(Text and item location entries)
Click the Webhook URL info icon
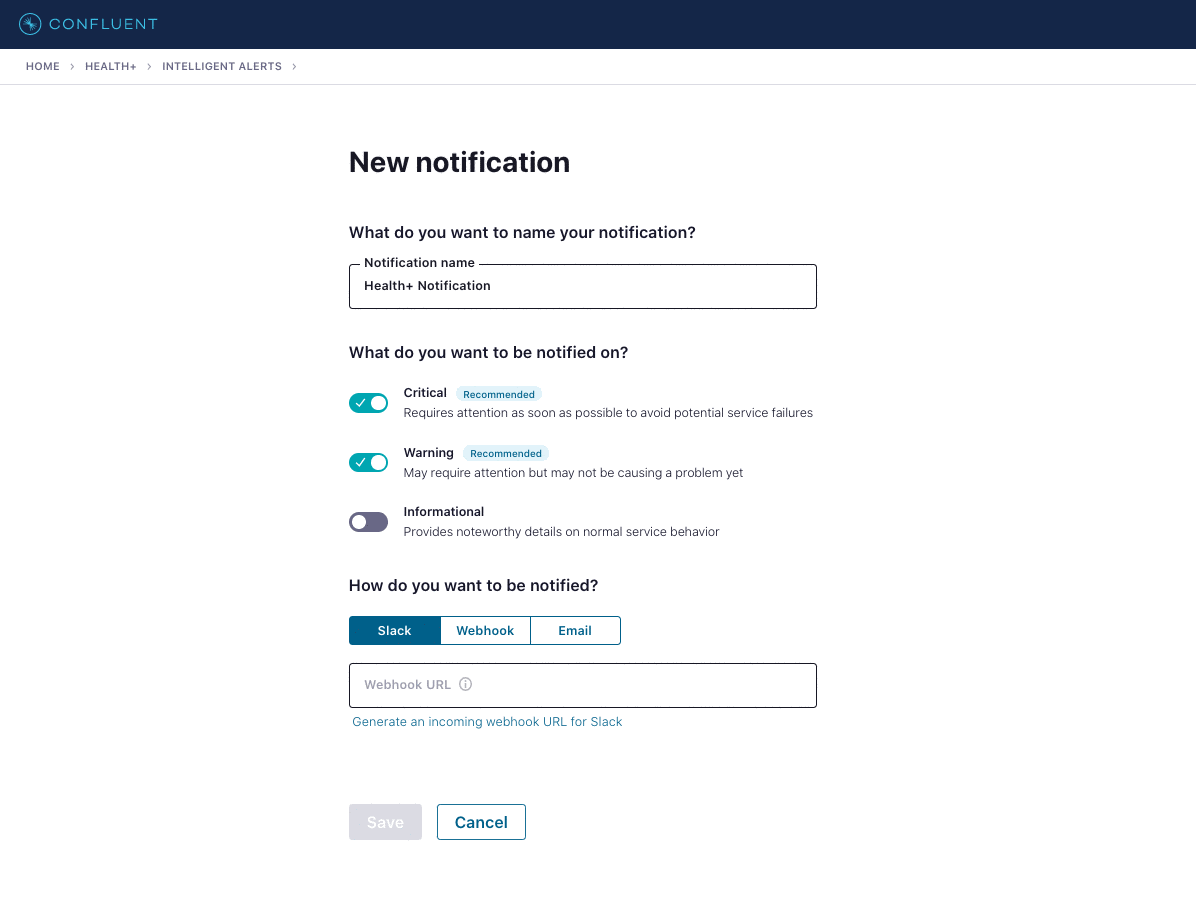1196x905 pixels. [x=465, y=684]
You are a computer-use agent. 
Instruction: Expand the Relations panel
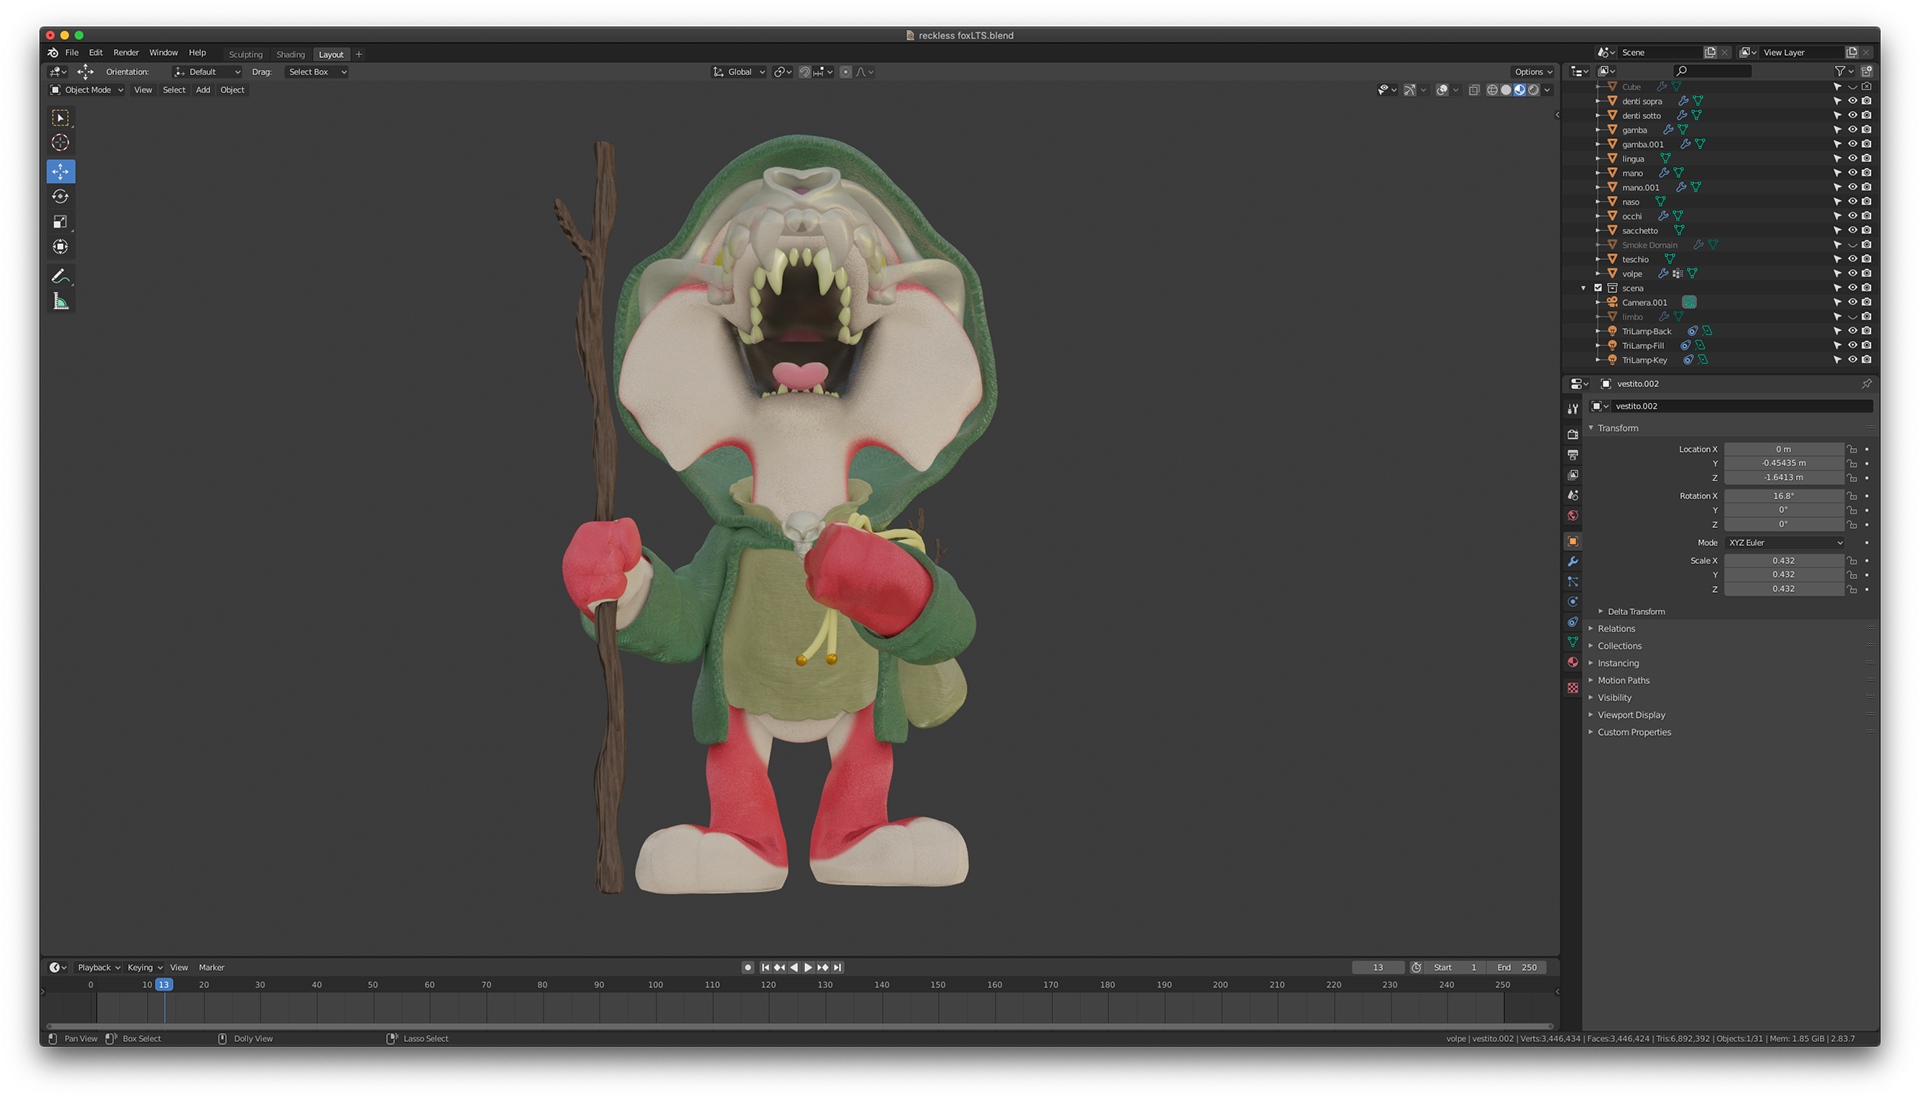pos(1616,629)
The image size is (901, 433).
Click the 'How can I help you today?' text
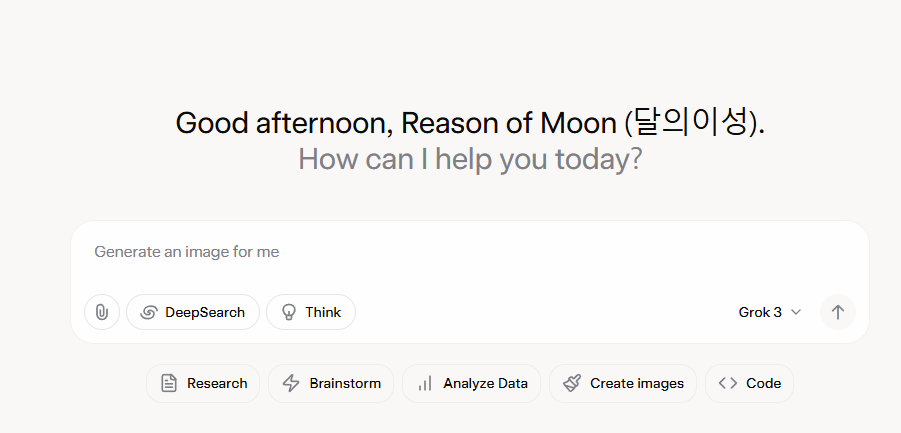(x=470, y=159)
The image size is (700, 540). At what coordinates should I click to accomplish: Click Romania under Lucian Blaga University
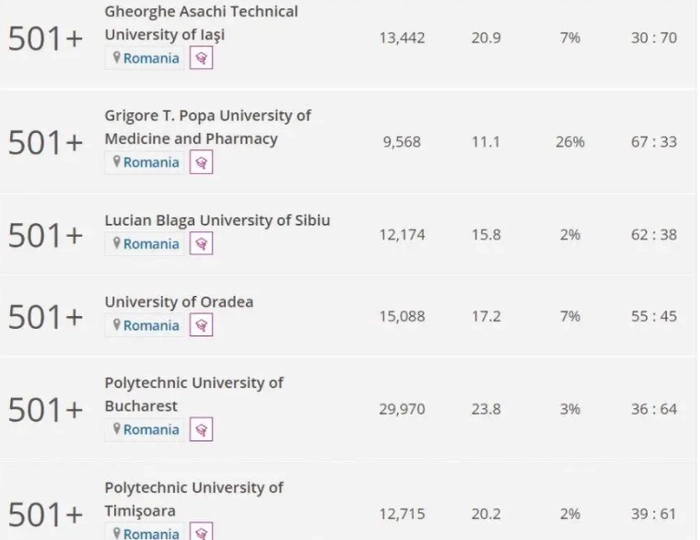[x=151, y=244]
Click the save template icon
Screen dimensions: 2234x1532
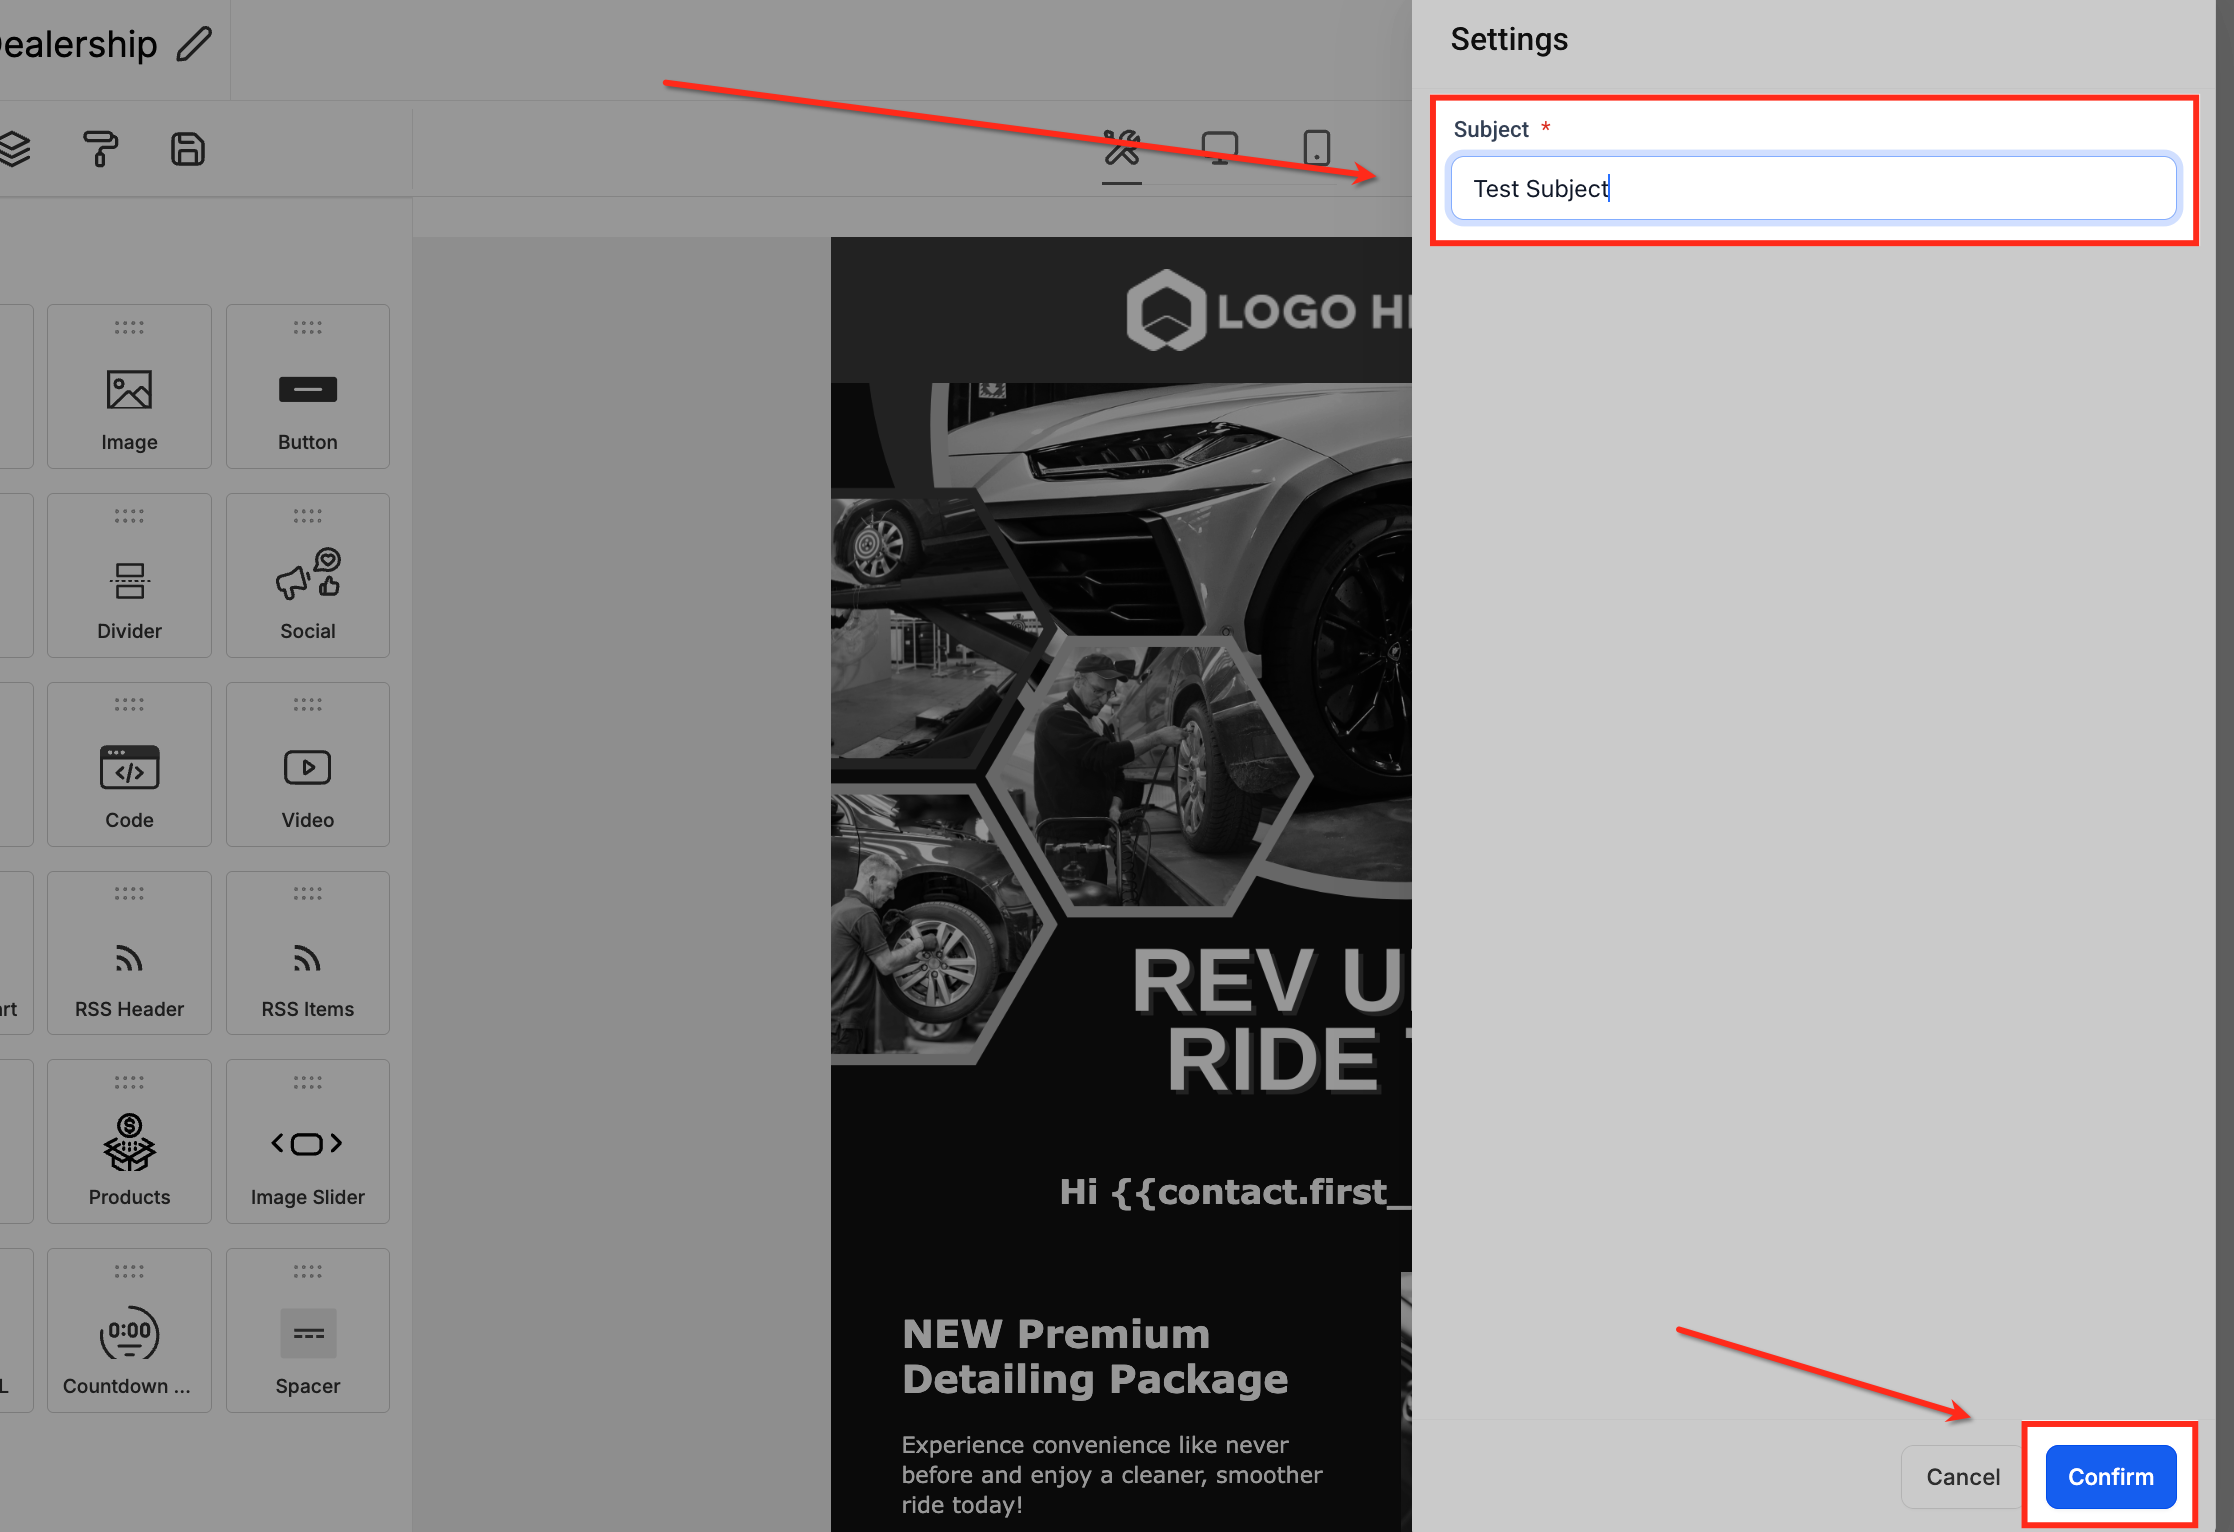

:: Brief ::
Turn every line of the records above into a numbered list, skipping blank lines and leaving the pictures out.

:: Final result ::
1. Click the Webhook URL info icon
2. 1196x905 pixels. [x=465, y=684]
3. You are a computer-use agent. 
4. Instruction: Expand the Relations panel
5. pos(1616,629)
6. The image size is (901, 433).
7. Click the 'How can I help you today?' text
8. (x=470, y=159)
9. The image size is (700, 540). At what coordinates should I click to accomplish: Click Romania under Lucian Blaga University
10. [x=151, y=244]
11. Click the save template icon
12. Screen dimensions: 2234x1532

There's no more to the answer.